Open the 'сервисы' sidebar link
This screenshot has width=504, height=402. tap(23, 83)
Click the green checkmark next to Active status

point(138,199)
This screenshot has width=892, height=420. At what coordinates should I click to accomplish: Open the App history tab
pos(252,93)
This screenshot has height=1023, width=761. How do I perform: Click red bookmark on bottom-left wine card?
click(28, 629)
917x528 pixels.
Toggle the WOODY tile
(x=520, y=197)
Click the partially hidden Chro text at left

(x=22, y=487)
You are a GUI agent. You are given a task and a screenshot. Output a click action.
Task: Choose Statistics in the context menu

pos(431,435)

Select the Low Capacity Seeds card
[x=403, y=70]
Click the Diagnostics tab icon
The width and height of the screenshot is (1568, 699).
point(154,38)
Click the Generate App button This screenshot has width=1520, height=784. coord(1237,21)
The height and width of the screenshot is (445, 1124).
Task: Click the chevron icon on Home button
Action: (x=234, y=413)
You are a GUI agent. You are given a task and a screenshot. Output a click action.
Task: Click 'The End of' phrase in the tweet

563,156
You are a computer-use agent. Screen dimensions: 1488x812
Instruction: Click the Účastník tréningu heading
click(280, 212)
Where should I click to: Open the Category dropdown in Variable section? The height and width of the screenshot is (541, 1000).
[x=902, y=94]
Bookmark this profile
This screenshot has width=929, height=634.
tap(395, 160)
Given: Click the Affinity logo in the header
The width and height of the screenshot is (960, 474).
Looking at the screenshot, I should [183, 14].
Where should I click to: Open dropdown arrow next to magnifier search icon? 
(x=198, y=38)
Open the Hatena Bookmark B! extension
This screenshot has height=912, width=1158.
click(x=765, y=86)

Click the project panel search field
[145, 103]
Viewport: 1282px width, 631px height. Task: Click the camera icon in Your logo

Problem: Please write out the lines that run from the one with "Where should I click to: Open dropdown" to the end of the records, both included, exactly as they appear.

Answer space:
Where should I click to: Open dropdown arrow next to magnifier search icon? 
(x=198, y=38)
Open the Hatena Bookmark B! extension
This screenshot has height=912, width=1158.
click(x=765, y=86)

Click the project panel search field
[145, 103]
Viewport: 1282px width, 631px height. Task: Click the camera icon in Your logo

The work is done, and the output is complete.